Shedding light on tax when solar farming


John, a farmer who is nearing retirement has been approached by a solar energy company with the view of leasing his farmland for the purpose of solar energy development. What are the tax considerations?

While it may be financially attractive, letting out part of a farm for use as a solar farm has implications across a number of tax categories which should be considered including income tax, Capital Gains Tax, Capital Acquisitions Tax and VAT.


Income received from the letting of farmland is not grouped with other farming income when calculating the profits of  farming, but is rather taxed as rental income.
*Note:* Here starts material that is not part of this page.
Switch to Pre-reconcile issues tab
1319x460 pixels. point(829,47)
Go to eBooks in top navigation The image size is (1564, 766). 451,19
There is an income tax exemption for income received from the lease of farmland to a “qualifying lessee” who carries out farming activity on the land but this will not unfortunately apply in the case of a lease to a solar energy company.

Irish Revenue have clarified that income received by a lessor from a solar energy company does not constitute income relating to farmland used for the purpose of the trade of farming, and therefore does not qualify for the exemption. This is regardless of the fact that the solar energy company may agree to occupy some of the land around the solar panels for the purposes of husbandry.
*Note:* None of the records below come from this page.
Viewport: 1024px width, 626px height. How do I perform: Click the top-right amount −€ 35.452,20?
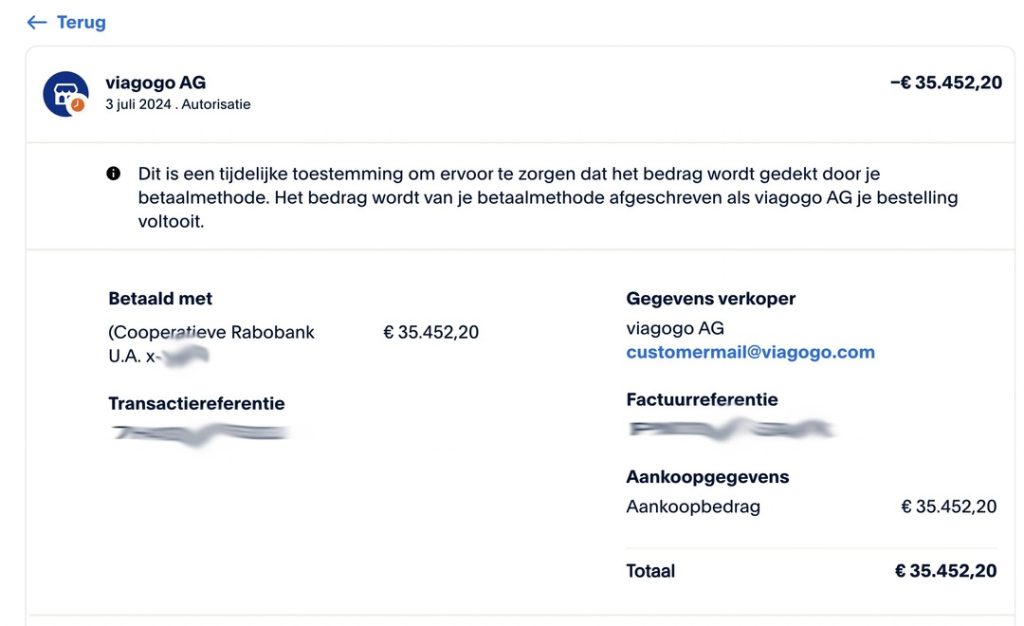click(945, 83)
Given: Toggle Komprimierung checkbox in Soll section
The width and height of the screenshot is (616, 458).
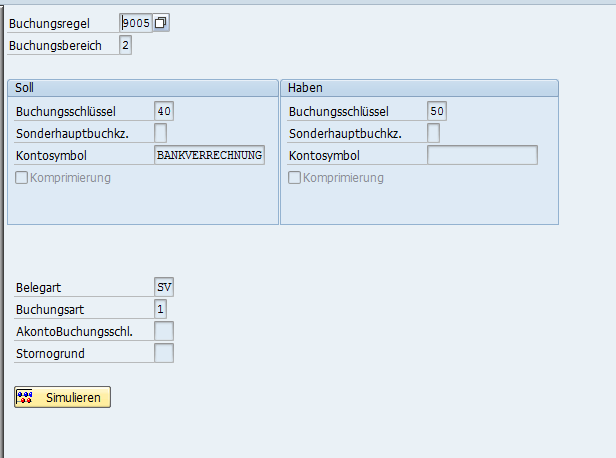Looking at the screenshot, I should tap(22, 178).
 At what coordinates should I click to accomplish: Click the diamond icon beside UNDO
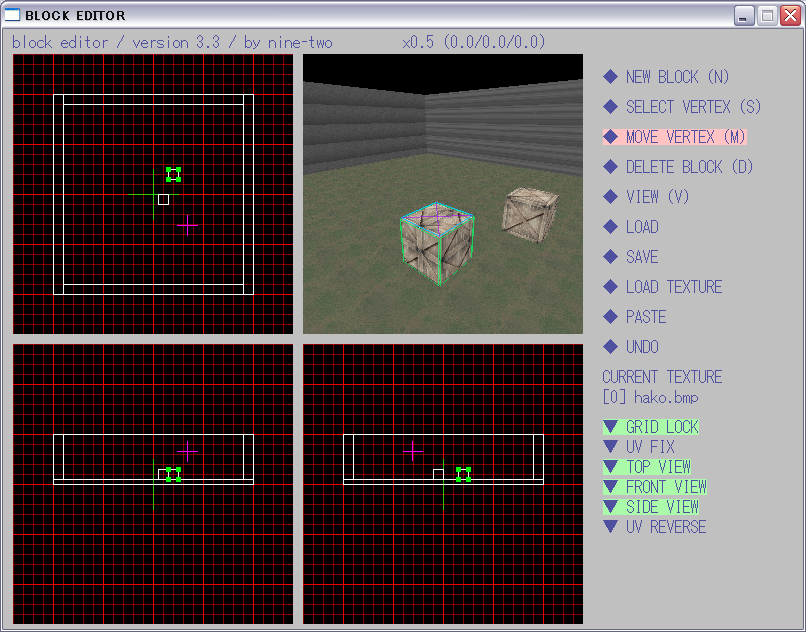pos(610,347)
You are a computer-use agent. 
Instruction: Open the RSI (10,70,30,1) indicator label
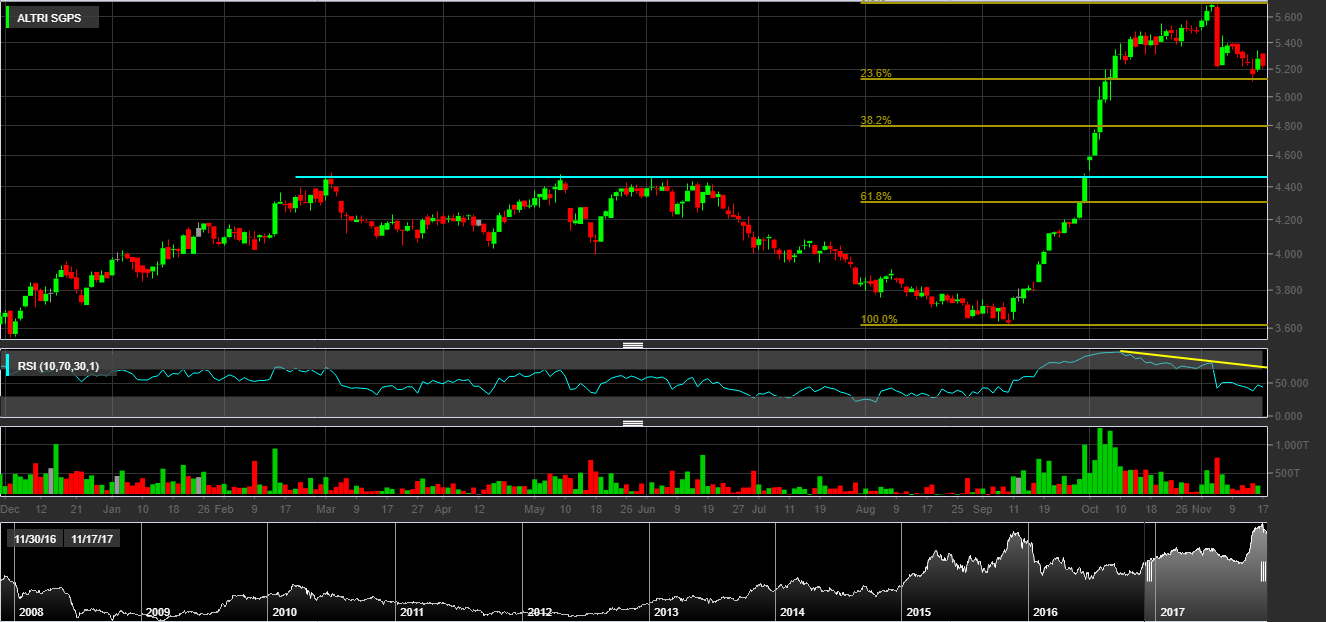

CGT applies to gains upon the sale of capital assets. This is relevant to John as the value of farmland is likely to have increased substantially as a result of the rent being generated from the solar development. In the case of the longterm letting of farmland, as the asset is retained by the farmer a disposal for CGT purposes does not arise. However, CGT could be relevant in cases where there is a once off option payment to enter a lease or where an upfront payment in the form of a

lease premium is paid on entering a lease agreement.

In some circumstances a farmer may sell their land, are satisfied, the sale can qualify for exemption from CGT, known as retirement relief. Specific tax advice should be sought to ensure that all of the criteria for retirement relief, including the

requirement that the land has not been let for more than 25 years, are met.


Where farmland is rented for solar farming, it is likely that the land would no longer be regarded as an agricultural asset, therefore not qualify for Agricultural tax relief. Agricultural tax relief takes the form of reducing the market value of qualifying agricultural property by 90%.

Given the value of land on which solar farming has been developed is not viewed as an agriculture asset from a tax perspective this may in turn change the calculation for the individual inheriting the property so he/she would be ineligible to claim agricultural relief on the transfer of farmland (80% of assets held by individual inheriting should be agriculture assets).

Should agricultural relief not be available however, it may be possible for the farmer to claim business relief on qualifying business property.

4. VAT

A property may be regarded as being ‘developed’ for VAT purposes. The installation of solar panels may be interpreted as ‘development’, meaning that the future sale may be liable to VAT.

In this case, the tenant (solar energy company) is the party carrying out the development work, it is the tenant’s responsibility in respect of any VAT adjustments that may be required. Any subsequent surrender or assignment of the lease requires a written agreement with the farmer and in such an instance, specific tax advice should be sought.


While tax issues should be carefully considered, it is likely that the leasing agreements offered by solar energy companies, will provide after tax net rental income, far exceeding the income that could be generated from grazing licenses.